• What is needed: Begin at the top of the following data. Copy each line exactly until you have copied the line containing "[Инициативный проект] (402, 2102)".

• Working data:
= = = =

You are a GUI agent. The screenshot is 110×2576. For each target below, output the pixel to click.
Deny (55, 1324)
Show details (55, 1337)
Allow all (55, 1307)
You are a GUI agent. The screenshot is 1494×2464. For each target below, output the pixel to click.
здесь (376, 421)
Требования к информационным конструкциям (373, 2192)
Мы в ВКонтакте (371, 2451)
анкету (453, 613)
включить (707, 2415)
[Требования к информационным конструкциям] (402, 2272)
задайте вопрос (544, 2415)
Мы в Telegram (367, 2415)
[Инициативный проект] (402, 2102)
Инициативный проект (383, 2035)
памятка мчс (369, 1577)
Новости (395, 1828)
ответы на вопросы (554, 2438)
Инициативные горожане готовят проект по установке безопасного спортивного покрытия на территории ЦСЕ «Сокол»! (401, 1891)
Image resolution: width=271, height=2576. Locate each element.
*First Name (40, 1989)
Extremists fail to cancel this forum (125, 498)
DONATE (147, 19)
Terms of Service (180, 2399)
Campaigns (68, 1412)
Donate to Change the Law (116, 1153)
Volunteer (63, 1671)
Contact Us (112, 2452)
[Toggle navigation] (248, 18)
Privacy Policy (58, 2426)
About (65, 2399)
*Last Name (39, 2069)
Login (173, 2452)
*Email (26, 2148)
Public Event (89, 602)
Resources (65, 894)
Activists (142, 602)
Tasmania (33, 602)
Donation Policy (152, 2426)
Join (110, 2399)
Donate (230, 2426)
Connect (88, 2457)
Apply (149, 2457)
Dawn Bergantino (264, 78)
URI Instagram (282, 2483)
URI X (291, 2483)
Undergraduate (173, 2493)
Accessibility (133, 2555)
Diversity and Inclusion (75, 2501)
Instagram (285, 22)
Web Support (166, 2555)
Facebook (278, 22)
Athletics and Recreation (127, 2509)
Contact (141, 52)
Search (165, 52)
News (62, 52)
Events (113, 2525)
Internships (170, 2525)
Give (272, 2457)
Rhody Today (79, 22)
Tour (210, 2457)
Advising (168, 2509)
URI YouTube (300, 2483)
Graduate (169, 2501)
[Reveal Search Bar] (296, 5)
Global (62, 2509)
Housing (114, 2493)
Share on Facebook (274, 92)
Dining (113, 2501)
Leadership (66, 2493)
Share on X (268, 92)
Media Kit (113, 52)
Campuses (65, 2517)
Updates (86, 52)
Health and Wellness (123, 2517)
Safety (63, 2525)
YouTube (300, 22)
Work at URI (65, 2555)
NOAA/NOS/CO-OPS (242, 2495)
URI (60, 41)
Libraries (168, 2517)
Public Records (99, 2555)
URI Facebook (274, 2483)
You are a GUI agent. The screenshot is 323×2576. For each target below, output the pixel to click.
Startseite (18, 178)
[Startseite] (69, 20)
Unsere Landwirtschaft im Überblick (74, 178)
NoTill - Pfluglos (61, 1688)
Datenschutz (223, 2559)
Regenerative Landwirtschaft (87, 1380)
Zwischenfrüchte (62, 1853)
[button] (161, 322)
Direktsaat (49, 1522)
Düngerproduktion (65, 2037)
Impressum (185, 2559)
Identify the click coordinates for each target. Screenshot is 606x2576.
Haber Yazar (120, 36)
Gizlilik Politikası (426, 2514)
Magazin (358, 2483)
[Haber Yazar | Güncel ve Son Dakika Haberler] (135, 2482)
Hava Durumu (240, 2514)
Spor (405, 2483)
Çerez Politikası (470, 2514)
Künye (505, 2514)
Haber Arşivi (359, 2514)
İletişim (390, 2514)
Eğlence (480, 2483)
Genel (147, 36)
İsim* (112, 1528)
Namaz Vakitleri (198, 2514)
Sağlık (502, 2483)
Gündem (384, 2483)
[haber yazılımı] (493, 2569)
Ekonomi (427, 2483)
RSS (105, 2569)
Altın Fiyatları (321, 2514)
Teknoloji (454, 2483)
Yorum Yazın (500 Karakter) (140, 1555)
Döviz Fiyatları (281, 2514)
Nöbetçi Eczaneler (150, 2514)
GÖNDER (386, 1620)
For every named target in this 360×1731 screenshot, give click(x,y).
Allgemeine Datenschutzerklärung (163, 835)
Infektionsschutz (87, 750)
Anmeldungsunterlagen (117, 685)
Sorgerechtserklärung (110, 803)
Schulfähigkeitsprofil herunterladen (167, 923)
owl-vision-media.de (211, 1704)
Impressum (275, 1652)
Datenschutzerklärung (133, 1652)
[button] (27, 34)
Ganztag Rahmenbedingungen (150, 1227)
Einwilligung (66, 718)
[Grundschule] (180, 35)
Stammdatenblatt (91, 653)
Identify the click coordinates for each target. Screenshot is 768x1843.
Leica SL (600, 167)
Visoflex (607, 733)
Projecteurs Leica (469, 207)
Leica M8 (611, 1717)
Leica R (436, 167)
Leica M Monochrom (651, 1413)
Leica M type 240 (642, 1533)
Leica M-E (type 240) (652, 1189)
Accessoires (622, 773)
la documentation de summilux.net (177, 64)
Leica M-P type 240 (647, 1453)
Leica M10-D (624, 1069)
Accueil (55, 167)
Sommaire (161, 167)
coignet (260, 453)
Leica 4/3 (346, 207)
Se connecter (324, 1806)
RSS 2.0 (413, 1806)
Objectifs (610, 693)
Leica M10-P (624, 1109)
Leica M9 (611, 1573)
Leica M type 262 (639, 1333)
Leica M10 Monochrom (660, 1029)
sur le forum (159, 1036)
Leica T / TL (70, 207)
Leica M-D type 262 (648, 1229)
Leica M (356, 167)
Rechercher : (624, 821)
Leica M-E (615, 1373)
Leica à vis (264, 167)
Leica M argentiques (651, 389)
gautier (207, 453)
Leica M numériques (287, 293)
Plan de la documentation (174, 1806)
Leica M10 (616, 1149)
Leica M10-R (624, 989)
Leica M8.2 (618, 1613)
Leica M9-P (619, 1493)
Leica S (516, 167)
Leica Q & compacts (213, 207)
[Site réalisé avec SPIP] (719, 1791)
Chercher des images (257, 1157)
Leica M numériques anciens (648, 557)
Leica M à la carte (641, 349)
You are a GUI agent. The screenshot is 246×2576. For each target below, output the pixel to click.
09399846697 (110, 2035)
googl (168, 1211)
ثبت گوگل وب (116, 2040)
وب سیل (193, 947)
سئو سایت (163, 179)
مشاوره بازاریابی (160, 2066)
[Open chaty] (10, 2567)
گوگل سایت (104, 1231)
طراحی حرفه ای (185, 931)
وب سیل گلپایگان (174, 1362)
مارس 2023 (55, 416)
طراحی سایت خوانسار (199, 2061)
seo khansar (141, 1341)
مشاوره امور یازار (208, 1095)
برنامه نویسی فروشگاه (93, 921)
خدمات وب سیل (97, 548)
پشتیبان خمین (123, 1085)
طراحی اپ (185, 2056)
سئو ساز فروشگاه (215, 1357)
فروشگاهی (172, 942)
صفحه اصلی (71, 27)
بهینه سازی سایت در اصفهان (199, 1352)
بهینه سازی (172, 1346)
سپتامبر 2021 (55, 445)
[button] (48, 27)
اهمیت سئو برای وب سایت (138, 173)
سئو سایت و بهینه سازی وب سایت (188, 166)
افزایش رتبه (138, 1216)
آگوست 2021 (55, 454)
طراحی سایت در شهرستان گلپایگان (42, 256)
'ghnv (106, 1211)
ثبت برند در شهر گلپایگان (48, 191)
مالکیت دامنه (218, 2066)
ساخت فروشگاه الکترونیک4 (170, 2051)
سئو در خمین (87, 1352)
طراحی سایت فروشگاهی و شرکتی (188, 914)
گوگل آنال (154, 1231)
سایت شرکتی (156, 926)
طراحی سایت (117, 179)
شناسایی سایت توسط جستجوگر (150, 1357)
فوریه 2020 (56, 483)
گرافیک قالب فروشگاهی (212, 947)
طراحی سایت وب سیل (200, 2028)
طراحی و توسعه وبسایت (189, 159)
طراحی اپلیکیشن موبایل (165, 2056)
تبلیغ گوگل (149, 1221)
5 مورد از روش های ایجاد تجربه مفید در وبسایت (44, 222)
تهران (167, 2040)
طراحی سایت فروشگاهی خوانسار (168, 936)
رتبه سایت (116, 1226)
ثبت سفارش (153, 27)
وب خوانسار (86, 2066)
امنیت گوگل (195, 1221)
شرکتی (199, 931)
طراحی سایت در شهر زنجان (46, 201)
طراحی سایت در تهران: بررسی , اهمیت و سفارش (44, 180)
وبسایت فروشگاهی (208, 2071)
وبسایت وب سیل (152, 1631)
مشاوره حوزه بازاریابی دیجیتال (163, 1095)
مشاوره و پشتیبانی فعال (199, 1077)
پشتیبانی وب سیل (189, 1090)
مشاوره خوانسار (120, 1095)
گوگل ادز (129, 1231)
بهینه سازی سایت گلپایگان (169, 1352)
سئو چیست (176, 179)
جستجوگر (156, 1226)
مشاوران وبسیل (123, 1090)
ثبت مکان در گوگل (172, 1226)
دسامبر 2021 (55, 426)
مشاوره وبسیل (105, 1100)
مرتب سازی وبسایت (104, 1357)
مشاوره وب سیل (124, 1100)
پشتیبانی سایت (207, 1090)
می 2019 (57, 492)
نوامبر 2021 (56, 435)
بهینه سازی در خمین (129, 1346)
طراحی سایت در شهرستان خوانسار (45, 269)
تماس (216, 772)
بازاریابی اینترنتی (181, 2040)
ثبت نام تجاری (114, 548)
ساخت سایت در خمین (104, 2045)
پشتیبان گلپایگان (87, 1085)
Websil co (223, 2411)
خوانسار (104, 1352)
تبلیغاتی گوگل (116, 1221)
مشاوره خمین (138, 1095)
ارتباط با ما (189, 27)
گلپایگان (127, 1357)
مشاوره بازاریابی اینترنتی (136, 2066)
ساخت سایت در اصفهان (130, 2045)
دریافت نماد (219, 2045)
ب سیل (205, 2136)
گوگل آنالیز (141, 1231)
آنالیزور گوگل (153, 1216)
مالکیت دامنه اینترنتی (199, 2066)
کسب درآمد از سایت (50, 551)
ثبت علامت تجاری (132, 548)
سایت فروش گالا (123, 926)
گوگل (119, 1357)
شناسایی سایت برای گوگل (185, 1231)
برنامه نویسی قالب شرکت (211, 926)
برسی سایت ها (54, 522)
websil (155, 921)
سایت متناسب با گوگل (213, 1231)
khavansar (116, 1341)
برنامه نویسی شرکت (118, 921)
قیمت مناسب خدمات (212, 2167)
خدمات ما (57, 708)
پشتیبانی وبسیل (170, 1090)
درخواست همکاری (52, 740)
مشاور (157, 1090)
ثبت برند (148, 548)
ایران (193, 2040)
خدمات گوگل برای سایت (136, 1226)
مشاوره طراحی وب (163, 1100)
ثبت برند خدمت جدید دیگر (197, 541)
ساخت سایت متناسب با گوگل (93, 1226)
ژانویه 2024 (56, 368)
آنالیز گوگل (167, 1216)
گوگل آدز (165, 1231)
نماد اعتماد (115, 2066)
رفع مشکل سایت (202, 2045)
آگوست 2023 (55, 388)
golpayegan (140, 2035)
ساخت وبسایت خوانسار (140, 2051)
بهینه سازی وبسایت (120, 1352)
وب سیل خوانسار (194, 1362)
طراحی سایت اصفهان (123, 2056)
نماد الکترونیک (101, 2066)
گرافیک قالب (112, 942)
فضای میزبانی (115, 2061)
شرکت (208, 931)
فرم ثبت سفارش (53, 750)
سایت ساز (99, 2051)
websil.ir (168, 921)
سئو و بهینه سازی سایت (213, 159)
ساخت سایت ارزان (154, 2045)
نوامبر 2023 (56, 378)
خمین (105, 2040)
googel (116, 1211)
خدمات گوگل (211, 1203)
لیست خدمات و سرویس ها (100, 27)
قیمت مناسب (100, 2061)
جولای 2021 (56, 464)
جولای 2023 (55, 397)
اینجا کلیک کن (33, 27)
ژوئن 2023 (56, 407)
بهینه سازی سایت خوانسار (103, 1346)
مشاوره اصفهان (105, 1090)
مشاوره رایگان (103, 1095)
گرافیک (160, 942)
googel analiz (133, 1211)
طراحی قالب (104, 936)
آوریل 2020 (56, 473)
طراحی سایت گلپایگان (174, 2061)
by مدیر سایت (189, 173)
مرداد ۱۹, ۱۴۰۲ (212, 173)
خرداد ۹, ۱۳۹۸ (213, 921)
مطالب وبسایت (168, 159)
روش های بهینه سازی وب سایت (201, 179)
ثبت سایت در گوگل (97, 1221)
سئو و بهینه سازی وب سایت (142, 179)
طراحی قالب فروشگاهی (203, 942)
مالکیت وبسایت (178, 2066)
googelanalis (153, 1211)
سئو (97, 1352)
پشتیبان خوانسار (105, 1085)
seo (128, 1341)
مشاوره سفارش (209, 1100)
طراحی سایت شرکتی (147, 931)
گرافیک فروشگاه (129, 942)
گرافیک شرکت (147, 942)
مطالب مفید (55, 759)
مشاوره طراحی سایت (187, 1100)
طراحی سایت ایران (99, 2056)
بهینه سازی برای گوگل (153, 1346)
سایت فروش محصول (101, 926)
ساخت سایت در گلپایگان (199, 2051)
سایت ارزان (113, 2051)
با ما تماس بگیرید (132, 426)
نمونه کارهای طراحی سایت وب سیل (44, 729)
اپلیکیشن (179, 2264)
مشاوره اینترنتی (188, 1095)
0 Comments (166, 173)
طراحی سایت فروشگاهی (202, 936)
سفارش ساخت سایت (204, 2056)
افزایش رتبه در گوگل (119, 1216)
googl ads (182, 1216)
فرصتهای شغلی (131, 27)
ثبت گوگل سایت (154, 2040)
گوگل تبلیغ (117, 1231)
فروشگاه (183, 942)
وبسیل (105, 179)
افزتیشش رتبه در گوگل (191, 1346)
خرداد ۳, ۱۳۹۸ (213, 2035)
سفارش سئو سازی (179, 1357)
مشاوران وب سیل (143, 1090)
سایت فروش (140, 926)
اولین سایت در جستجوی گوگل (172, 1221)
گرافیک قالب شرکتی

= = = =

• Answer box:
You are a GUI agent. The screenshot is 110×2576. For each target below, output the pixel to click.
Deny (55, 1324)
Show details (55, 1337)
Allow all (55, 1307)
You are a GUI agent. The screenshot is 1494×2464. For each target below, output the pixel to click.
здесь (376, 421)
Требования к информационным конструкциям (373, 2192)
Мы в ВКонтакте (371, 2451)
анкету (453, 613)
включить (707, 2415)
[Требования к информационным конструкциям] (402, 2272)
задайте вопрос (544, 2415)
Мы в Telegram (367, 2415)
[Инициативный проект] (402, 2102)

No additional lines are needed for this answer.